The legendary English musician initially purchased the home in 1999 for $3.81 million. He maintained the residence with his “eternal love” — supermodel, businesswoman and wife Iman — until his death in 2016 at the age of 69 after losing his long battle with liver cancer.
This marks the first time the historic condo has been listed for sale since the late “Space Oddity” singer’s passing.
“By all accounts, Bowie loved living in SoHo/Nolita,” according to author Will Brooker’s acclaimed book ”Forever Stardust: David Bowie Across the Universe,” which revealed that the musician enjoyed strolling through Washington Square Park and browsing local bookstores. “He felt at home, semi-anonymous, among New Yorkers too cool to act star-struck at celebrity sightings.”
The four-bedroom, four-bath residence spans 5,090 square feet and comes with three “perfectly situated” terraces, according to the listing.

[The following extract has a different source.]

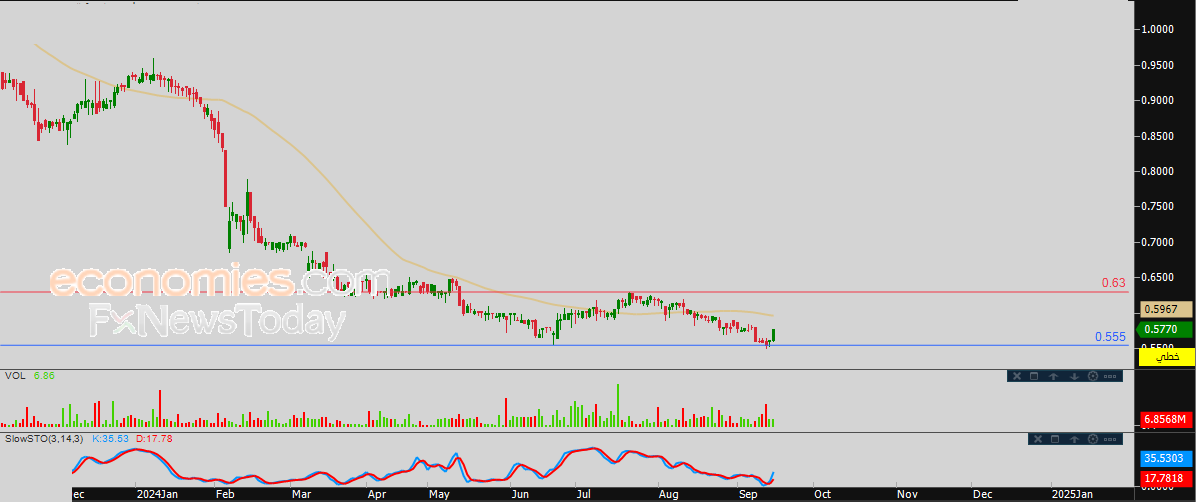Click the SlowSTO(3,14,3) indicator title

(45, 439)
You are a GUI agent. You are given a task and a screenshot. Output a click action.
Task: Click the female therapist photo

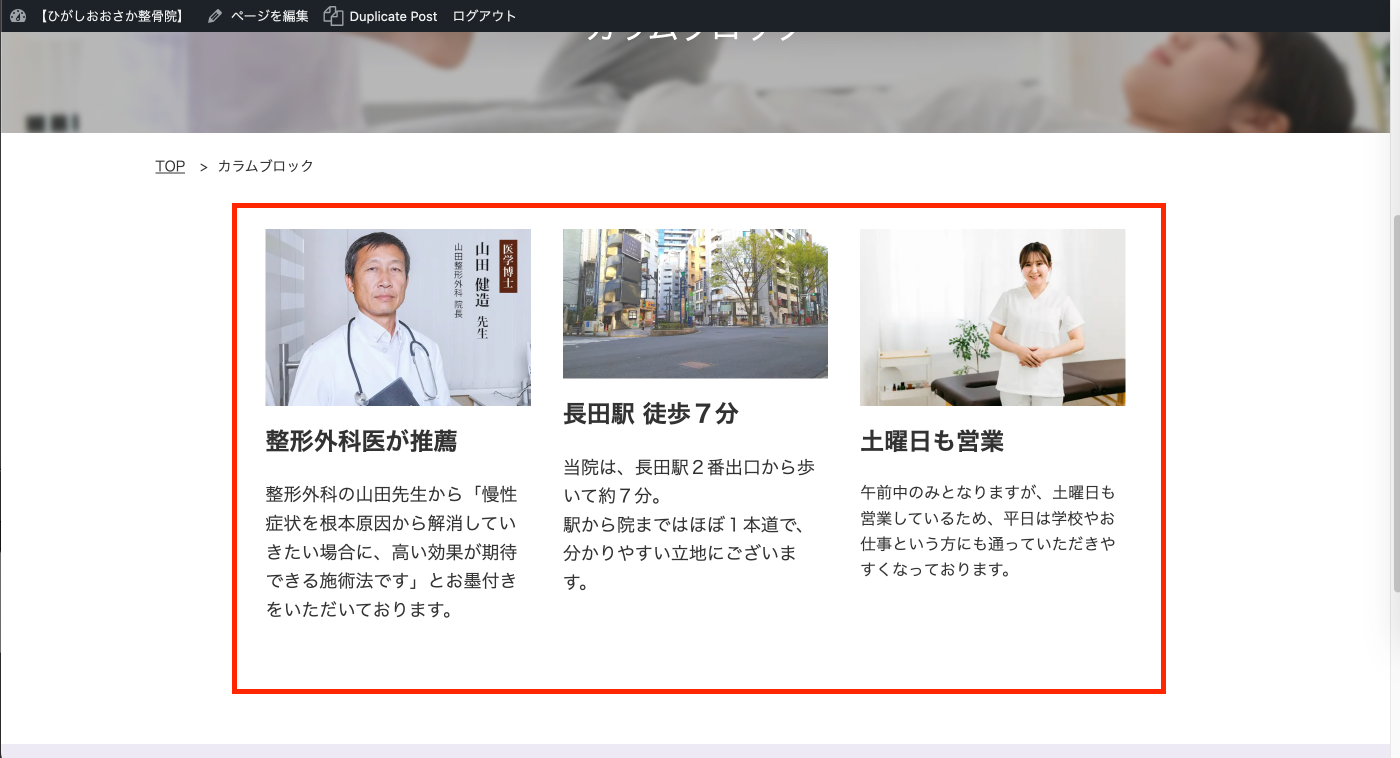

Born David Robert Jones in Brixton, London, Bowie was an “artistic” child who was heavily influenced by American rock ‘n’ roll.
Despite owning multiple NYC properties, the singer-songwriter — whose decades of hits redefined rock music and whose gender-bending alter ego, Ziggy Stardust, became a pop-culture icon — reportedly passed away at a home he owned in London, his loved ones at his bedside.
However, features of the superstar’s just-sold, longtime Manhattan home include direct elevator access, and art gallery-style entrance which leads to a 56-by-22-feet great room, 11-feet-high ceilings, a fireplace, and adjacent library with a bathroom.
Designed by “one of Europe’s most renowned architects,” according to the Corcoran listing, the apartment also boasts an open kitchen, a main bedroom suite that measures over 1,000 square feet and features a fireplace, dressing room, powder room and oversized bath and terrace.
The building itself was built in 1886, and initially served as the Hawley & Hoops candy factory. In 1999, the property was converted to a full-service condominium building.
From 1992 to 2002, Bowie also shared a Central Park spread with Iman. Located at the JW Marriott Essex House, that home also hit the market earlier this year and shortly went into contract.
Stuart Moss of Corcoran held the listing.
Bowie’s self-titled debut album was released in 1967, followed by a single for the surreal folk-rock anthem “Space Oddity” in 1969. He soon developed his Ziggy Stardust persona, known for flamboyant pantsuits, sexual ambiguity and psychedelic rock swagger.
That concept character influenced generations of musicians in genres as diverse as folk and glam rock, followed by a heavier sound on his 1970 album, “The Man Who Sold the World.”
Bowie later created the Thin White Duke persona for his “Station to Station” album in 1976. After a string of hits over decades, including “Let’s Dance,” “China Girl,” “Suffragette City” and “Starman,” he had just released an album, “Blackstar,” in the days before his 2016 death.